The much anticipated “Out There” tour finally played in San José last night, and it more than lived up to expectations. With tickets selling for as much as $700, the concert has been hyped for months. Thousands of diverse fans crowded into the National Stadium to see McCartney play, and most seemed deeply satisfied.
At 71 years old, McCartney still brings the same energy and showmanship he brought to “The Ed Sullivan Show” in
1963 1964. For the better part of four hours, McCartney played more than 30 songs. He introduced each ballad in enthusiastically broken Spanish, dedicating one song to “mi preciosa esposa” (my beautiful wife). He turned “Hey Jude” and “Ob-La-Di, Ob-La-Da” into colossal singalongs. He leaped in the air, held his guitar triumphantly aloft, and exclaimed “Pura Vida” at least three times, inciting roars of affection.
McCartney switched from instrument to instrument, banging out notes on piano, then raking his guitar strings with ease. Advanced age hasn’t enfeebled him in the slightest: Along with fellow performers Rusty Anderson, Brian Ray, and Abe Laboriel, Jr., McCartney proved that he can still jam out to hits like “Paperback Writer” and “Back in the U.S.S.R.” with youthful virility. McCartney’s voice is still strong, and he continues to belt, scream, and hit falsettos for hours on end; his occasionally warble is endearing, just like the late Johnny Cash’s.
What’s most striking about McCartney is his characteristic playfulness – on stage, he is equal parts rock star and screwball. He made heart shapes with his fingers. He sang the “Olé, Olé, Olé” soccer chant. He raised hands to his ears to encourage more cheering. McCartney is one of the only men in the world who can sport suspenders and a mullet-like haircut and still be galactically cool. Some of his set list sounds like children’s songs – the Beatles classic “All Together Now” and his latest single “New” are like pop-rock versions of a Raffi tune – but McCartney can pull off anything. Throughout the show, he looked unabashedly happy. Indeed, he looked like he could play, or even live, forever.
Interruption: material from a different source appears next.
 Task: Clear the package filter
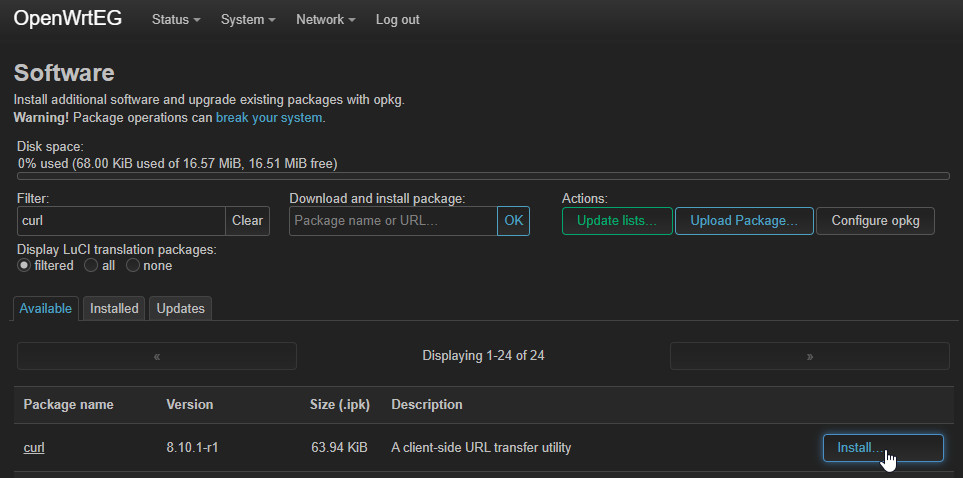247,221

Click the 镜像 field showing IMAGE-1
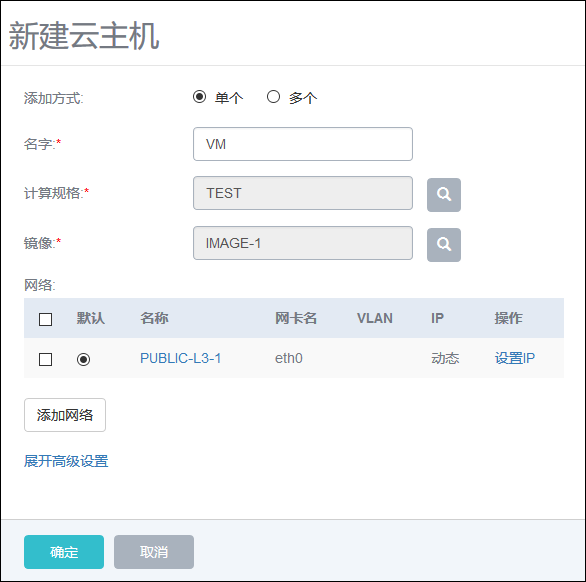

The show had its share of fireworks, lasers, smoke machines, and bursts of flame, and video projections played throughout. But such window-dressing was fairly reserved, for McCartney needed no special effects. In the middle of the show, he drew a ukelele and played a simple rendition of “Something.” Faced with a legendary musician and his tiniest of instruments, the audience was petrified with joy. Such moments are never forgotten.